Building Design Supports Dignity and Wellness
The Hope Center not only provides safe shelter, it’s a place where people can begin their journey out of homelessness in a comfortable, warm, and nurturing environment. In fact, the building offers residents and visitors abundant natural light, warm colors, lush green spaces, and its common areas encourage connection, rest, and restoration.
Feeding the body may be as important as feeding the soul at the Hope Center. Its sunny, commercial-grade kitchen offers a free daily hot meal in the cheerful communal dining room to all center residents, as well as residents of the BRIDGE affordable housing units next door. The Community Meal has been running for 50 years since the inception of the organization in 1970 and is open to anyone in the community.

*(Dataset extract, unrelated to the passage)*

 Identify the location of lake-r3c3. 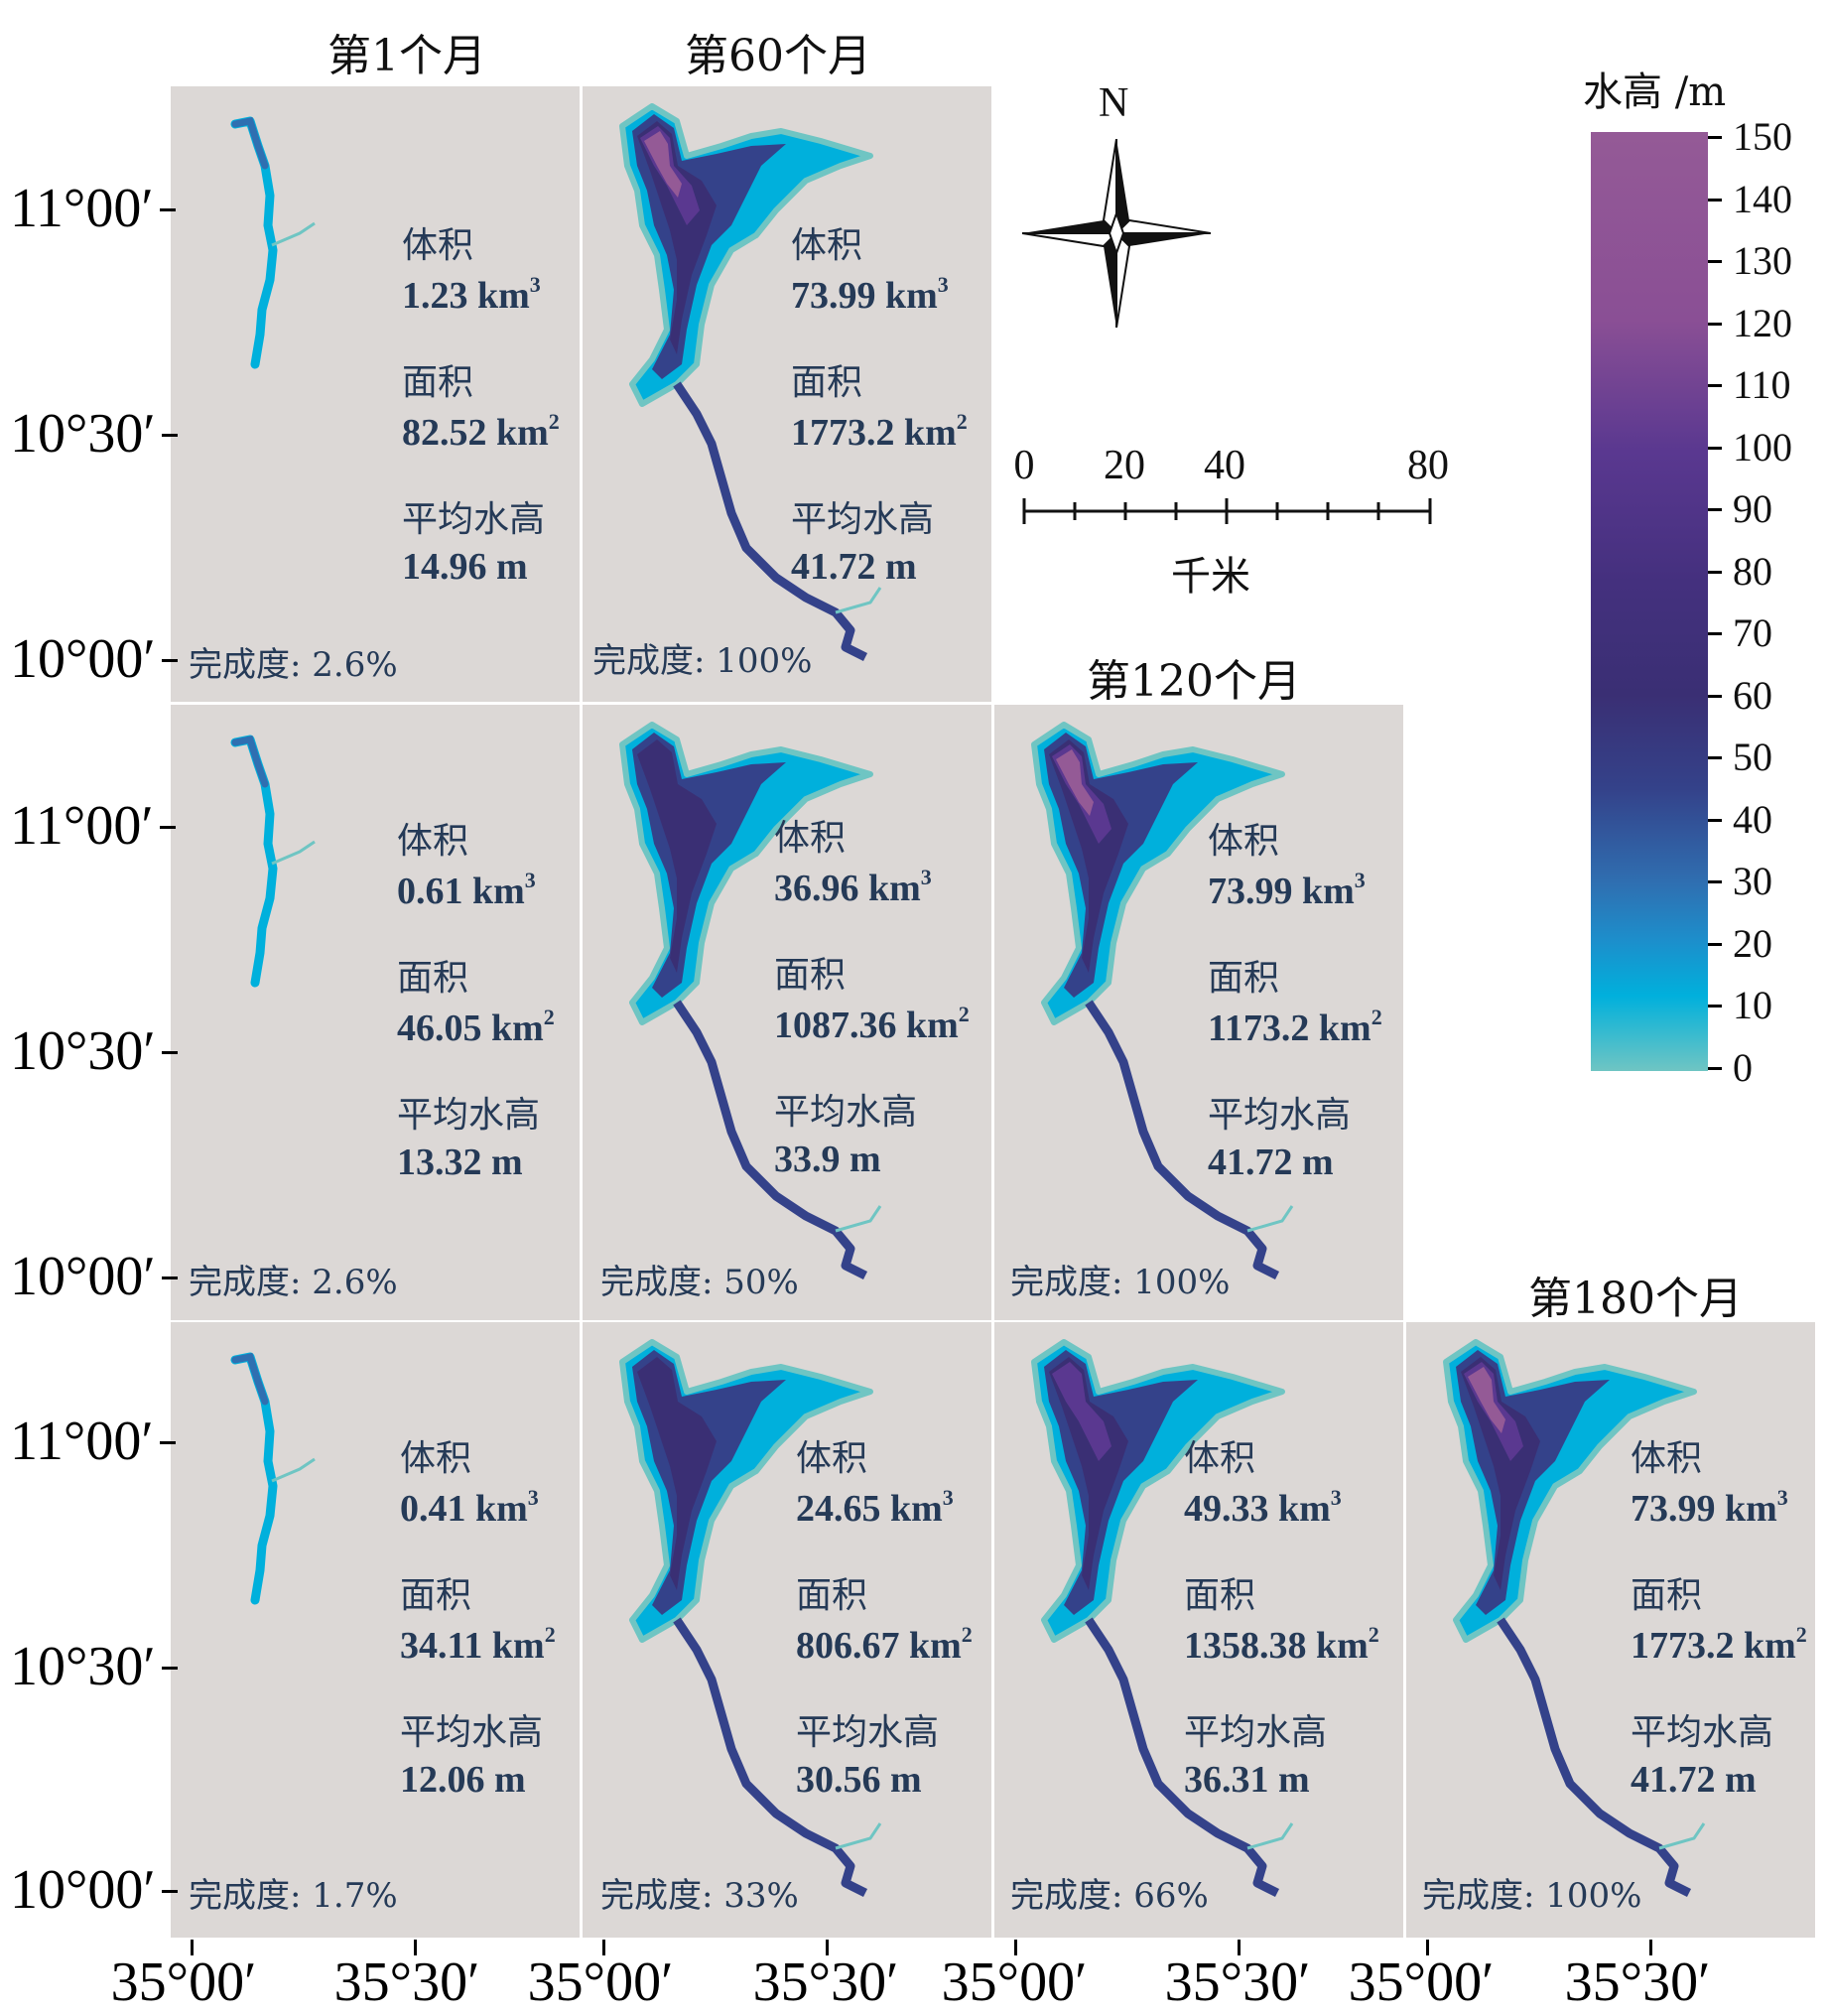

Additional services offered at the Hope Center include training, counseling, classes, laundry, and healthcare services. BFHP provides permanent housing residents with support services such as case management, benefits advocacy and life skills counseling which is helpful for people who have experienced homelessness for years and may need extra support to adapt to living indoors.
James V., an antiques aficionado and jewelry maker, is settling in and adjusting to living indoors. James says he’s grateful to the Hope Center for providing him with a permanent, safe home. “I’m very happy to be here,” he says. “I was on the streets for 17 years. It’s been a rough road, but God is good.”
Each year, not-for-profit Sutter Health gives millions of dollars in support and services to the communities it serves. Every three years, an extensive needs assessment is done to determine the community’s most pressing needs. Sutter partners with local organizations that address these prioritized health needs to improve community health.